# Data Visualization

In [None]:
import pandas as pd
import numpy as np

In [None]:
airbnb = pd.read_csv('https://raw.githubusercontent.com/ishaandey/node/master/week-4/workshop/airbnb.csv') # For Seattle only

As with all new datasets, let's start by familiarizing ourselves with the dataset:

**Try it!** Print the shape, columns, and show a sample observation

## Scatter, Bars, and Histograms: The Basics

Some imports: Note that we'll rename `plotly express` as `px`.

`plotly express` is a "wrapper" for the base `plotly` package. What that means is we can use incredibly easy and readable functions, and plotly express will do the hard work of convering that input into formats that the software can understand.

Quick aside: If you're a web developer and love JS, or an academic and use R, the same Plotly library is available to use in both languages. 

Let's start off with a simple scatter plot, which we can whip up with `px.scatter()`

What does the association between price and availability look like?

It works, but doesn't really tell us too much. Let's modify the plot by adding parameters to `px.scatter()`

With *any* python package, we can pull up some quick documentation from Jupyter itself using `?`
<br>**Try it!** What parameters does `px.scatter` accept?

So we're still not seeing much of a clear trend here.

There are, however, quite a few outliers in the price. Let's see if we can adjust our graph so the rest of the data isnt squished down.

Peep the histogram on the right, that shows a pretty neat trend with the room types. We can check that out in more depth later.

### Quick aesthetics

Those outliers were causing us a bit of trouble, but wasn't too hard to deal with. 
<br>But that does make me a bit curious: What was so special about those listings?

The power of plotly is that we can use the interactvity to literally just hover over the data points to see what's going on. 
<br>All we have to do is suggest what features to display: 

See if you can find out which parameters can be used to show text on hover: 

Plotly is interactive! Play around with the legends and plot area. <br>Double click on the legend icon on the right, and plotly will automatically update the figure to select those points only.

We can change our colors fairly easily using color scales.

<br>If the feature we pass to `color=` is **discrete or categorical**, we'll add the `color_discrete_sequence` param
* Documentation for the color schemes accepted: https://plotly.com/python/discrete-color/

<br>If the feature is instead **continuous**, we'll use the `color_continuous_scale` param instead
* The corresponding docs for continuous schemes: https://plotly.com/python/colorscales/
* And the available color scales:  https://plotly.com/python/builtin-colorscales/

<br> Open the docs, and try out your favorite below:

Under the hood, we can see that each of these sequences are just lists of colors, so we could subset them to use different values

To finish off, we can add **titles**, **labels** and such pretty easily.

See if you can use the function documentation or google to figure out how to do that:

### Bar Plots & Histograms

Oftentimes we'll want to create visualizations at some aggregate level. 

For example, let's say we want to show neighborhoods with a high median rental price. 
<br>Our data is at a *per-listing* level, meaning that each individual row is its own listing, with its price.
● ● ●
## Tasks and exercises
1. In the data visualization notebook, what short name is `plotly express` renamed to?
2. List every web address the data visualization notebook gives for Plotly color documentation.
3. Does each statement agree with the data visualization notebook? Answer yes or no for each, quoting the deciding words.
(a) The Airbnb data loaded covers Seattle only.
(b) Each row of the data represents one neighborhood.
(c) A continuous feature passed to `color=` calls for the `color_discrete_sequence` param.

## Supplied material
● ● ●
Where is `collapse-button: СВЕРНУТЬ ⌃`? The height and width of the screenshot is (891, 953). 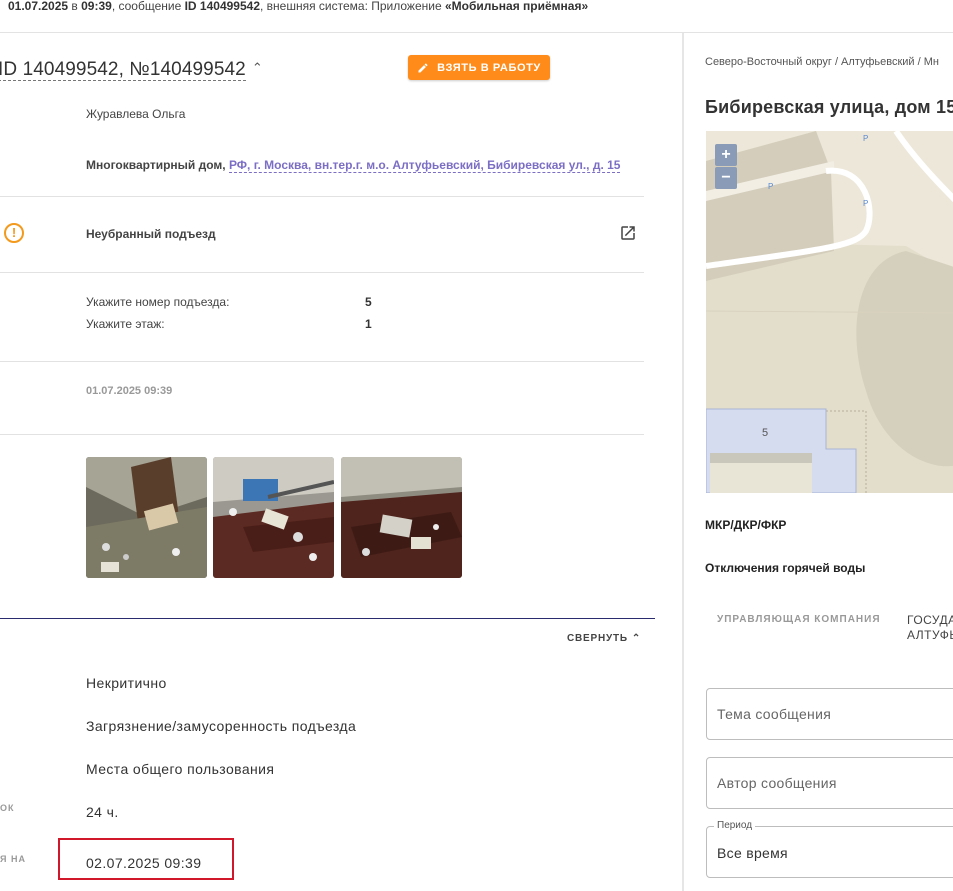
● ● ●
## Answers provided
1. `px`

2.
- https://plotly.com/python/discrete-color/
- https://plotly.com/python/colorscales/
- https://plotly.com/python/builtin-colorscales/

3.
(a) Yes: "# For Seattle only"
(b) No: "Our data is at a *per-listing* level, meaning that each individual row is its own listing, with its price."
(c) No: "If the feature is instead **continuous**, we'll use the `color_continuous_scale` param instead"